> The records
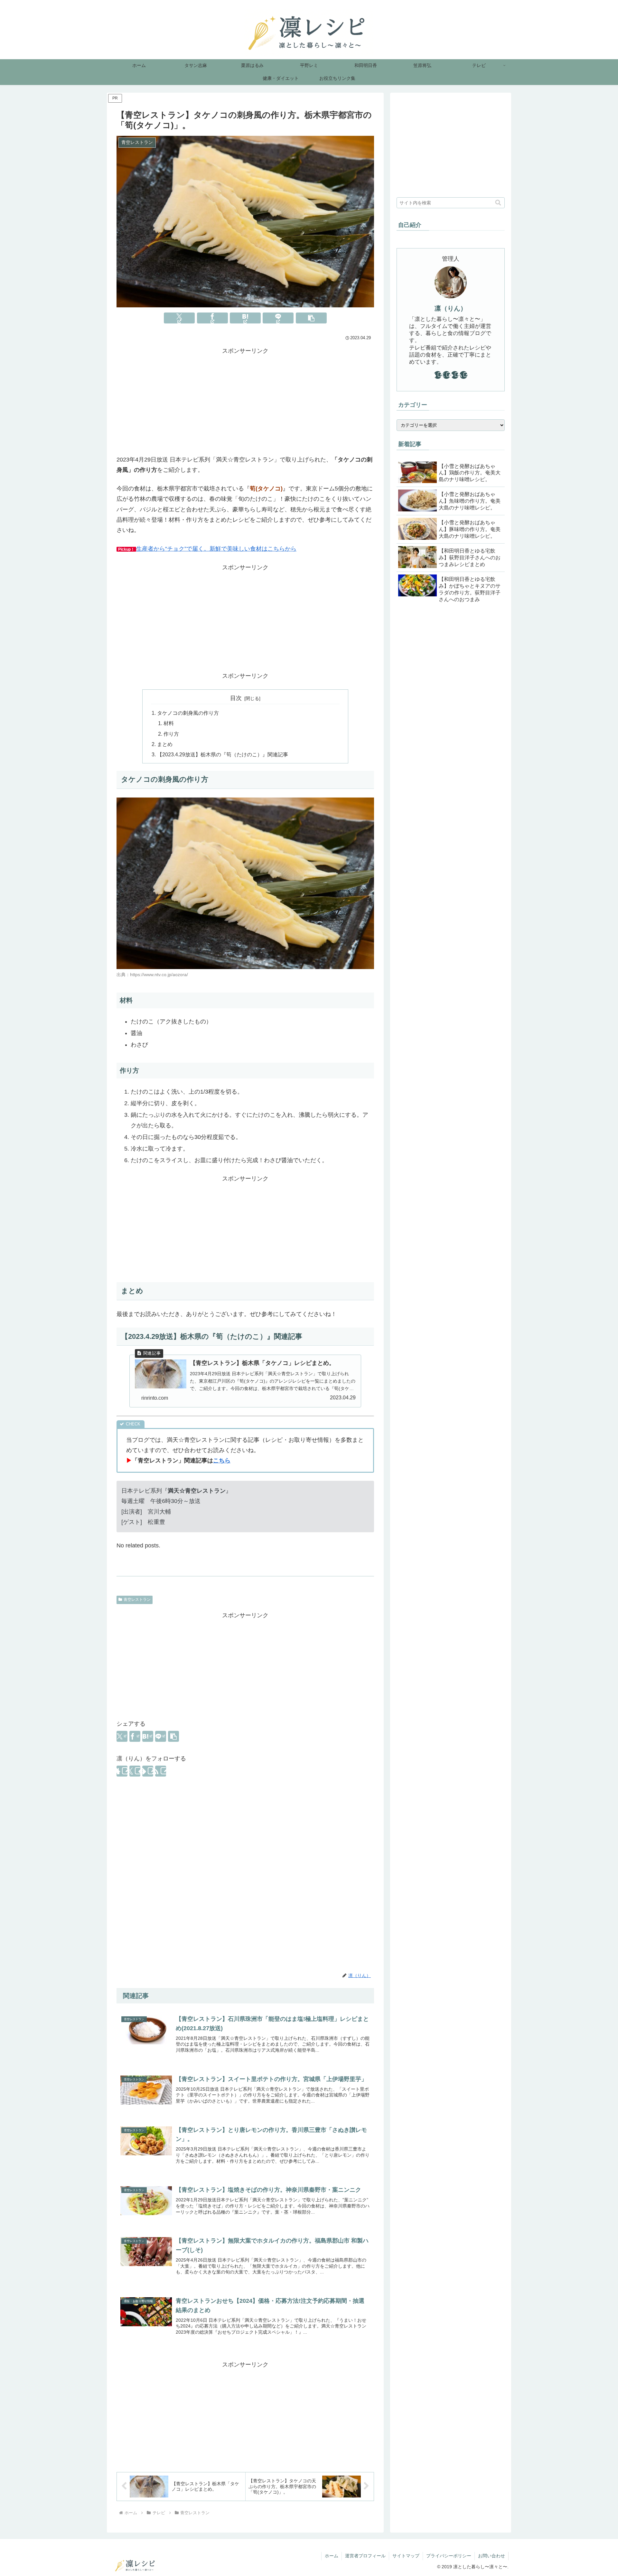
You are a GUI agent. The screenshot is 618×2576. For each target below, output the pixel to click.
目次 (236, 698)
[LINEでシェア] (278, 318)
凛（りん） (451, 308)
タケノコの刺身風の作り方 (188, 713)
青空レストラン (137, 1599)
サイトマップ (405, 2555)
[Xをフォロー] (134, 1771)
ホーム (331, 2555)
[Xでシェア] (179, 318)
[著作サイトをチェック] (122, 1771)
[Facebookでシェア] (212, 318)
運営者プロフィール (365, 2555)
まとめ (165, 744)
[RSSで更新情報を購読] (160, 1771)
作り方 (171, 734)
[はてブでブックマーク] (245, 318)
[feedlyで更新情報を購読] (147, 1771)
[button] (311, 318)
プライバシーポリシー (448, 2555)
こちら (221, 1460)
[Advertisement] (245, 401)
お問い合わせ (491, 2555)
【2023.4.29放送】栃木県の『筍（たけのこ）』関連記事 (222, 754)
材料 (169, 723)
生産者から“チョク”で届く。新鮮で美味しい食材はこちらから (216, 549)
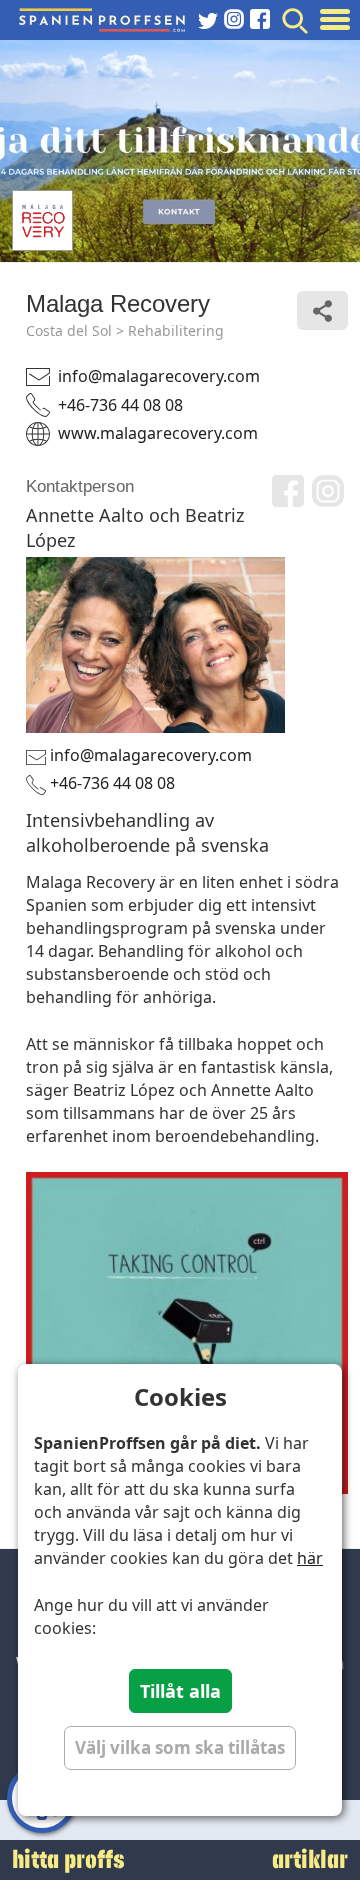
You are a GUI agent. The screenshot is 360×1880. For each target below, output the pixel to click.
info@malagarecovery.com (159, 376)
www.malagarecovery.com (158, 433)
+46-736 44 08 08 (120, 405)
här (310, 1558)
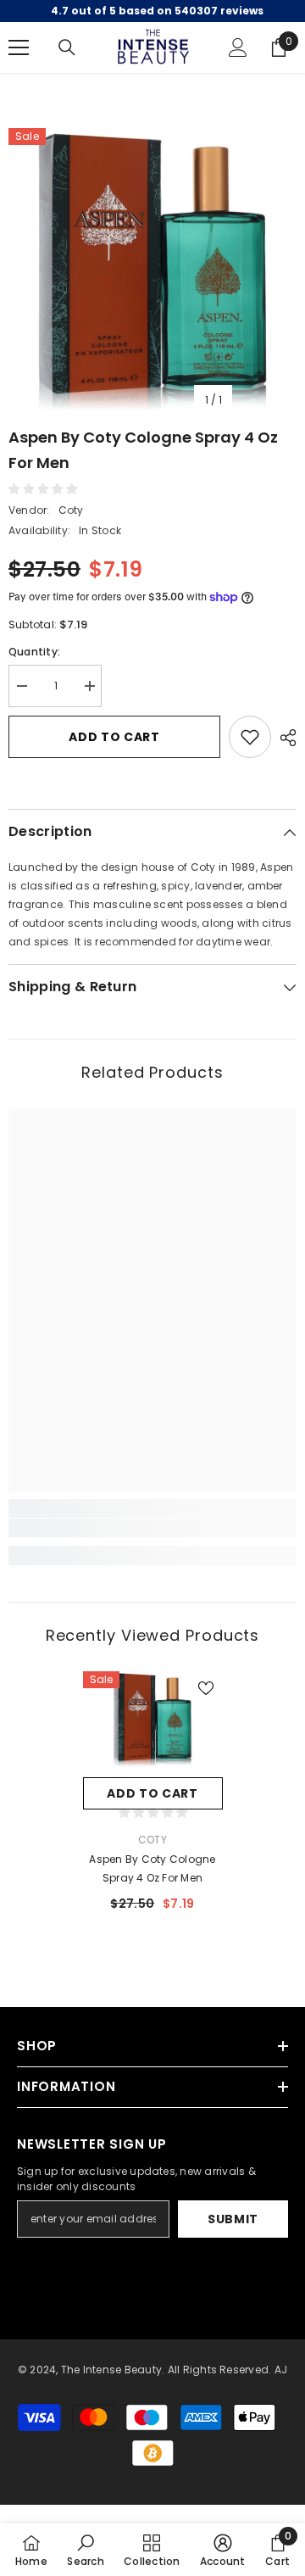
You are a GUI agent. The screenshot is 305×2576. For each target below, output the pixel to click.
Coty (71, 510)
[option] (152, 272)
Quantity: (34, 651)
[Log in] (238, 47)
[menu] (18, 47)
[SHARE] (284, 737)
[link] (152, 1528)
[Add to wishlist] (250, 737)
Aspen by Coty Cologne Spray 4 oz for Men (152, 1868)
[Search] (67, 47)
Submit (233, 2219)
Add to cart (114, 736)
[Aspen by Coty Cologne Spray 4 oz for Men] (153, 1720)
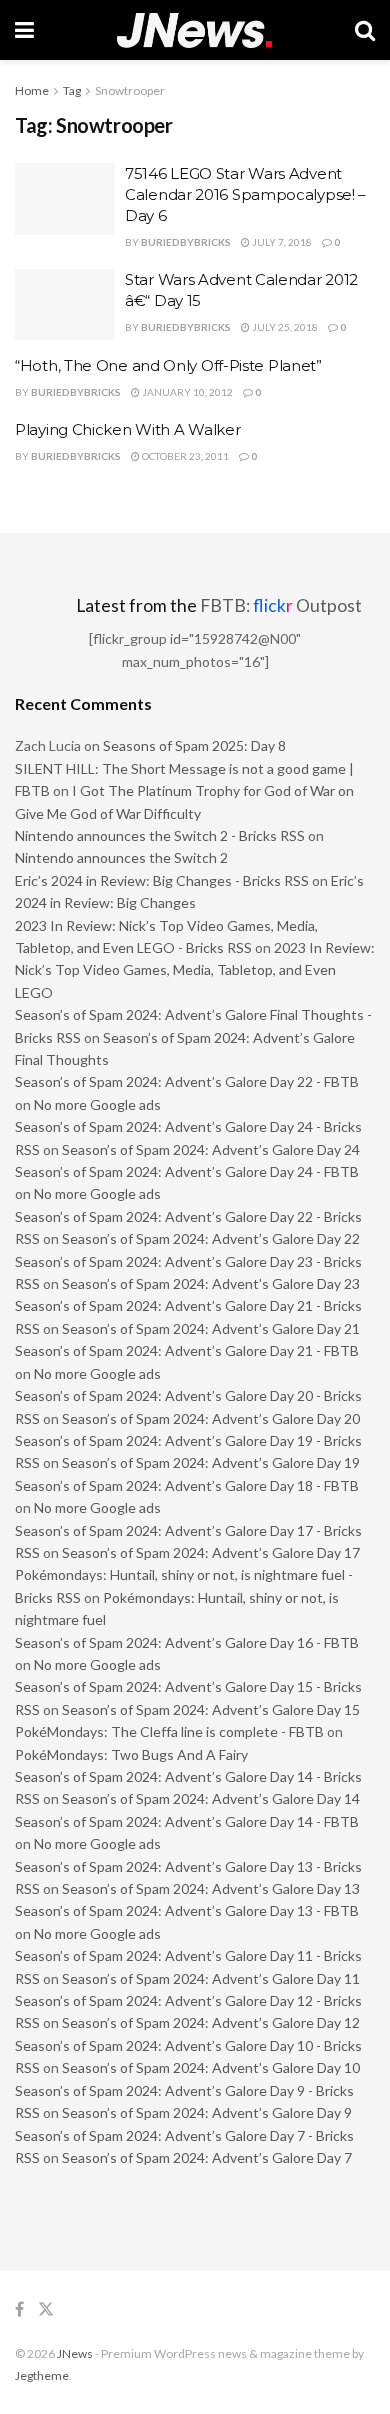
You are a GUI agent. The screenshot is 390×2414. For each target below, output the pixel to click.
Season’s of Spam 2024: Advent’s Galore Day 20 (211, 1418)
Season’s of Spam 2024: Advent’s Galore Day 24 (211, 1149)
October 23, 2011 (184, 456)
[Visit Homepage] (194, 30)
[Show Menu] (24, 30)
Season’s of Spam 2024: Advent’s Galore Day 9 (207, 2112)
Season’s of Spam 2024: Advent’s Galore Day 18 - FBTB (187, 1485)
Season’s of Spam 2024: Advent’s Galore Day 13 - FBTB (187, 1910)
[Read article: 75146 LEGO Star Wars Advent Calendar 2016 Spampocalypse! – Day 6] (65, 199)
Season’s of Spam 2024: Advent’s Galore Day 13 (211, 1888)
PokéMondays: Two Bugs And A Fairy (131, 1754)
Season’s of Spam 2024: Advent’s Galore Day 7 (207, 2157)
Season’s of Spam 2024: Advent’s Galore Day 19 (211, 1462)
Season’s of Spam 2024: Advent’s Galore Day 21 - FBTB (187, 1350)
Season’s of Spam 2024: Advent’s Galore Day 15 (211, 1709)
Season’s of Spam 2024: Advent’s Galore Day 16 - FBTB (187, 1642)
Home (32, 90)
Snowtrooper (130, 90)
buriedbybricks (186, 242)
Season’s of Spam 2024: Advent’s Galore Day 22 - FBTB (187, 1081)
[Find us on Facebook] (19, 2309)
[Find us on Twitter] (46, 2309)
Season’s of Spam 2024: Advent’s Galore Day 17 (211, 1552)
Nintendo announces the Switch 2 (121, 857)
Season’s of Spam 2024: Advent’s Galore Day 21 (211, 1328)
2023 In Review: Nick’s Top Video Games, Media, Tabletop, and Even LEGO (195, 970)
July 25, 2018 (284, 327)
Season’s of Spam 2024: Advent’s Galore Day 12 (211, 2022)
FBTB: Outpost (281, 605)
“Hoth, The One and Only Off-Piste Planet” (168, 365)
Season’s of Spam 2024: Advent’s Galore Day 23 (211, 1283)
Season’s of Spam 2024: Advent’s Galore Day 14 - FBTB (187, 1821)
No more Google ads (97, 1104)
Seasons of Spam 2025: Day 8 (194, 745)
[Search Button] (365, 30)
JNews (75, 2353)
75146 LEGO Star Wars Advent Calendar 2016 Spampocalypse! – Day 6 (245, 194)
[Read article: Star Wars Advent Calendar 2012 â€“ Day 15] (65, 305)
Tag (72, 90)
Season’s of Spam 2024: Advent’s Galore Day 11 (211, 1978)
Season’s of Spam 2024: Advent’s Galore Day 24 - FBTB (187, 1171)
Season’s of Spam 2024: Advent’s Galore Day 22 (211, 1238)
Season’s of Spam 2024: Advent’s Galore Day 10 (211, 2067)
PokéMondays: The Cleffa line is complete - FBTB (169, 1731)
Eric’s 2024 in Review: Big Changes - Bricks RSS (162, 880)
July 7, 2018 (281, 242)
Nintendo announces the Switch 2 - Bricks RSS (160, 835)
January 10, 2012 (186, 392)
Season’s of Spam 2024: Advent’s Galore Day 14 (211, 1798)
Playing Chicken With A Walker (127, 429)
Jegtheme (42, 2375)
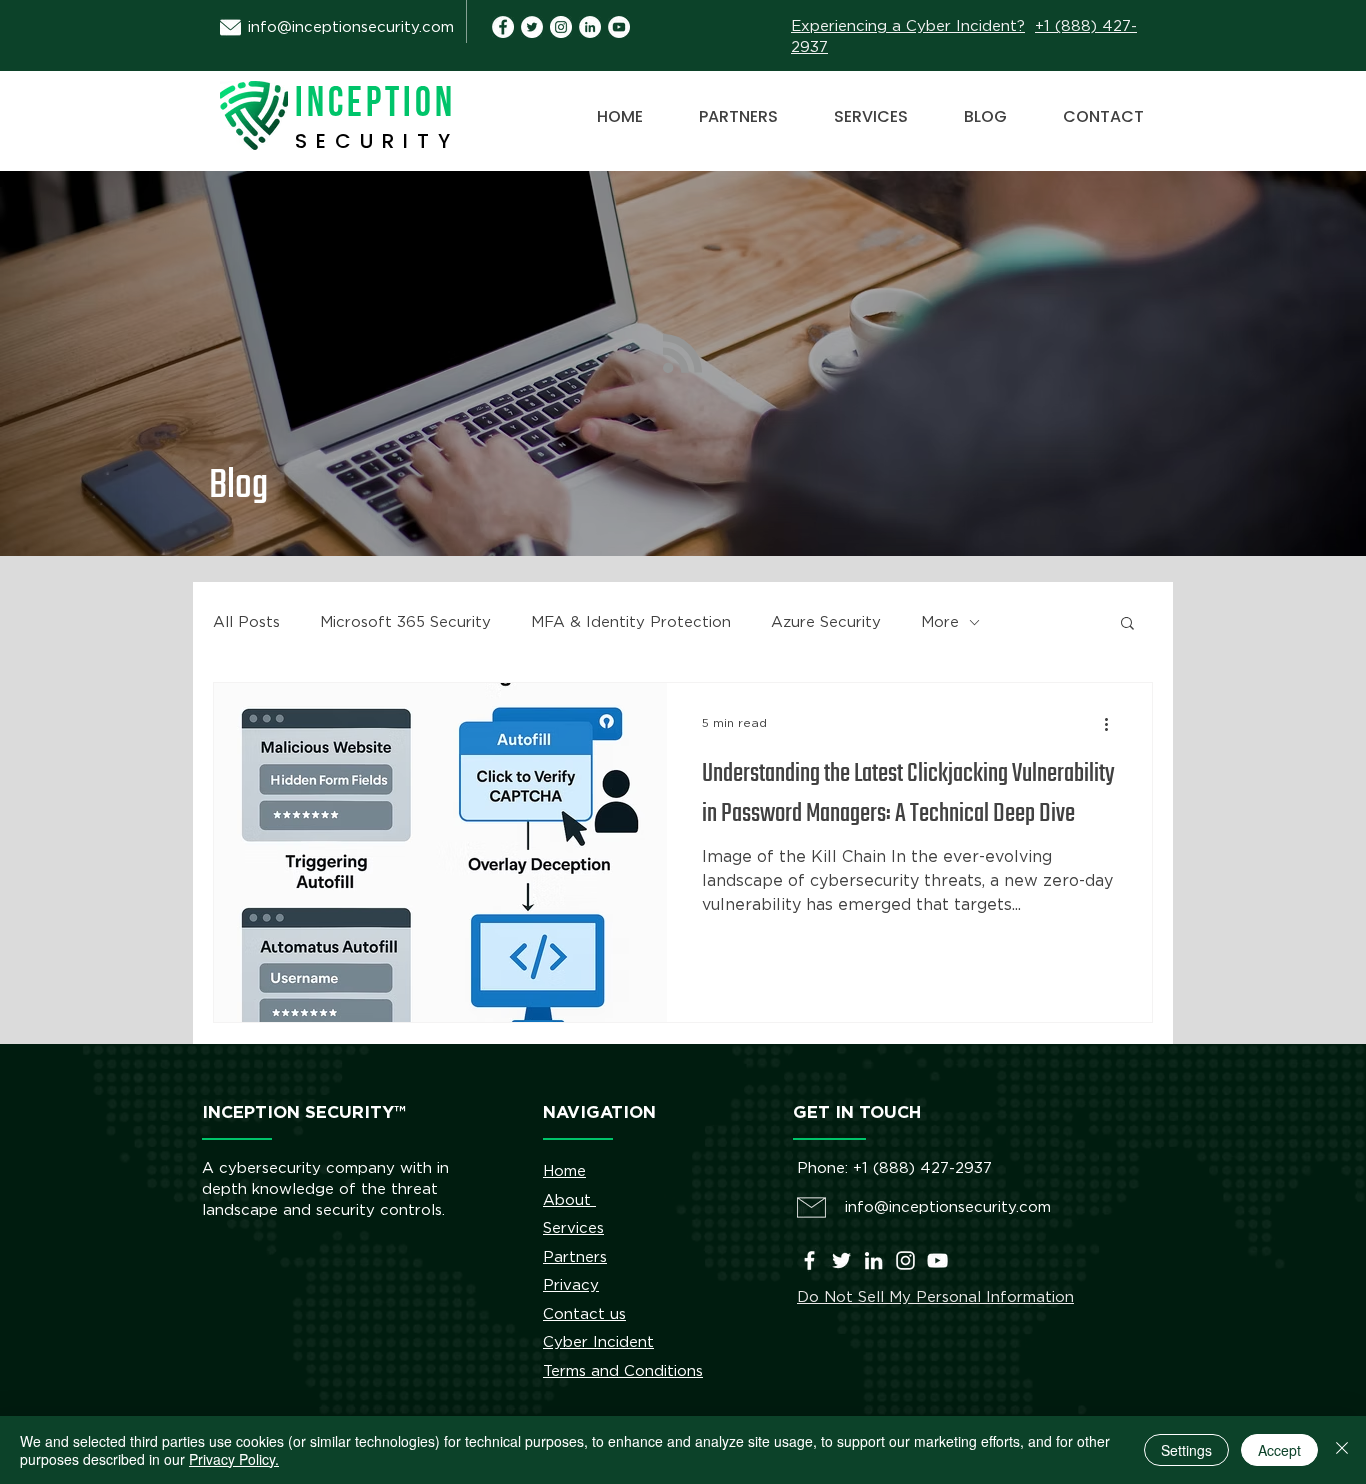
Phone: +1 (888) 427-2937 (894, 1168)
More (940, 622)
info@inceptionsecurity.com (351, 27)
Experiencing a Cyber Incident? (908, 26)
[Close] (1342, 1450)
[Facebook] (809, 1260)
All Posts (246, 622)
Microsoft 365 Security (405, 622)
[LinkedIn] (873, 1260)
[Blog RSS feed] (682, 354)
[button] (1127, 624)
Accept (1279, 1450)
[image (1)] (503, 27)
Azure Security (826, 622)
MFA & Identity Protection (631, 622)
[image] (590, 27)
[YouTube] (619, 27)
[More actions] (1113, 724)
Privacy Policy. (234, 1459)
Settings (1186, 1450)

> What is expected
Write out all the material verbatim, images excluded.

> Your response
You are a GUI agent. The screenshot is 618×2576. For each target below, output the pixel to click.
目次 (236, 698)
[LINEでシェア] (278, 318)
凛（りん） (451, 308)
タケノコの刺身風の作り方 (188, 713)
青空レストラン (137, 1599)
サイトマップ (405, 2555)
[Xをフォロー] (134, 1771)
ホーム (331, 2555)
[Xでシェア] (179, 318)
[著作サイトをチェック] (122, 1771)
[Facebookでシェア] (212, 318)
運営者プロフィール (365, 2555)
まとめ (165, 744)
[RSSで更新情報を購読] (160, 1771)
作り方 (171, 734)
[はてブでブックマーク] (245, 318)
[feedlyで更新情報を購読] (147, 1771)
[button] (311, 318)
プライバシーポリシー (448, 2555)
こちら (221, 1460)
[Advertisement] (245, 401)
お問い合わせ (491, 2555)
【2023.4.29放送】栃木県の『筍（たけのこ）』関連記事 (222, 754)
材料 (169, 723)
生産者から“チョク”で届く。新鮮で美味しい食材はこちらから (216, 549)
You are a GUI agent. The screenshot is 360×1880. For each target below, output the pixel to click.
info@malagarecovery.com (159, 376)
www.malagarecovery.com (158, 433)
+46-736 44 08 08 (120, 405)
här (310, 1558)
You are a GUI agent. The screenshot is 305×2576. For each target below, output the pixel to click.
Coty (71, 510)
[option] (152, 272)
Quantity: (34, 651)
[Log in] (238, 47)
[menu] (18, 47)
[SHARE] (284, 737)
[link] (152, 1528)
[Add to wishlist] (250, 737)
Aspen by Coty Cologne Spray 4 oz for Men (152, 1868)
[Search] (67, 47)
Submit (233, 2219)
Add to cart (114, 736)
[Aspen by Coty Cologne Spray 4 oz for Men] (153, 1720)
You are a GUI agent. The screenshot is 390×2414. For each target below, output the pixel to click.
Season’s of Spam 2024: Advent’s Galore Day 20 (211, 1418)
Season’s of Spam 2024: Advent’s Galore Day 24 (211, 1149)
October 23, 2011 (184, 456)
[Visit Homepage] (194, 30)
[Show Menu] (24, 30)
Season’s of Spam 2024: Advent’s Galore Day 9 (207, 2112)
Season’s of Spam 2024: Advent’s Galore Day 18 - FBTB (187, 1485)
Season’s of Spam 2024: Advent’s Galore Day 13 - FBTB (187, 1910)
[Read article: 75146 LEGO Star Wars Advent Calendar 2016 Spampocalypse! – Day 6] (65, 199)
Season’s of Spam 2024: Advent’s Galore Day 13 (211, 1888)
PokéMondays: Two Bugs And A Fairy (131, 1754)
Season’s of Spam 2024: Advent’s Galore Day 7 (207, 2157)
Season’s of Spam 2024: Advent’s Galore Day 19 (211, 1462)
Season’s of Spam 2024: Advent’s Galore Day 21 - FBTB (187, 1350)
Season’s of Spam 2024: Advent’s Galore Day 15 (211, 1709)
Season’s of Spam 2024: Advent’s Galore Day 16 - FBTB (187, 1642)
Home (32, 90)
Snowtrooper (130, 90)
buriedbybricks (186, 242)
Season’s of Spam 2024: Advent’s Galore Day 22 - FBTB (187, 1081)
[Find us on Facebook] (19, 2309)
[Find us on Twitter] (46, 2309)
Season’s of Spam 2024: Advent’s Galore Day 17 (211, 1552)
Nintendo announces the Switch 2 (121, 857)
Season’s of Spam 2024: Advent’s Galore Day 21 (211, 1328)
2023 In Review: Nick’s Top Video Games, Media, Tabletop, and Even LEGO (195, 970)
July 25, 2018 (284, 327)
Season’s of Spam 2024: Advent’s Galore Day 12 (211, 2022)
FBTB: Outpost (281, 605)
“Hoth, The One and Only Off-Piste Planet” (168, 365)
Season’s of Spam 2024: Advent’s Galore Day 23 (211, 1283)
Season’s of Spam 2024: Advent’s Galore Day 14 - FBTB (187, 1821)
No more Google ads (97, 1104)
Seasons of Spam 2025: Day 8 (194, 745)
[Search Button] (365, 30)
JNews (75, 2353)
75146 LEGO Star Wars Advent Calendar 2016 Spampocalypse! – Day 6 (245, 194)
[Read article: Star Wars Advent Calendar 2012 â€“ Day 15] (65, 305)
Tag (72, 90)
Season’s of Spam 2024: Advent’s Galore Day 11 (211, 1978)
Season’s of Spam 2024: Advent’s Galore Day 24 - FBTB (187, 1171)
Season’s of Spam 2024: Advent’s Galore Day 22 (211, 1238)
Season’s of Spam 2024: Advent’s Galore Day 10 (211, 2067)
PokéMondays: The Cleffa line is complete - FBTB (169, 1731)
Eric’s 2024 in Review: Big Changes - Bricks RSS (162, 880)
July 7, 2018 (281, 242)
Nintendo announces the Switch 2 - Bricks RSS (160, 835)
January 10, 2012 (186, 392)
Season’s of Spam 2024: Advent’s Galore Day 14 (211, 1798)
Playing Chicken With A Walker (127, 429)
Jegtheme (42, 2375)
Phone: +1 (888) 427-2937 (894, 1168)
More (940, 622)
info@inceptionsecurity.com (351, 27)
Experiencing a Cyber Incident? (908, 26)
[Close] (1342, 1450)
[Facebook] (809, 1260)
All Posts (246, 622)
Microsoft 365 Security (405, 622)
[LinkedIn] (873, 1260)
[Blog RSS feed] (682, 354)
[button] (1127, 624)
Accept (1279, 1450)
[image (1)] (503, 27)
Azure Security (826, 622)
MFA & Identity Protection (631, 622)
[image] (590, 27)
[YouTube] (619, 27)
[More actions] (1113, 724)
Privacy Policy. (234, 1459)
Settings (1186, 1450)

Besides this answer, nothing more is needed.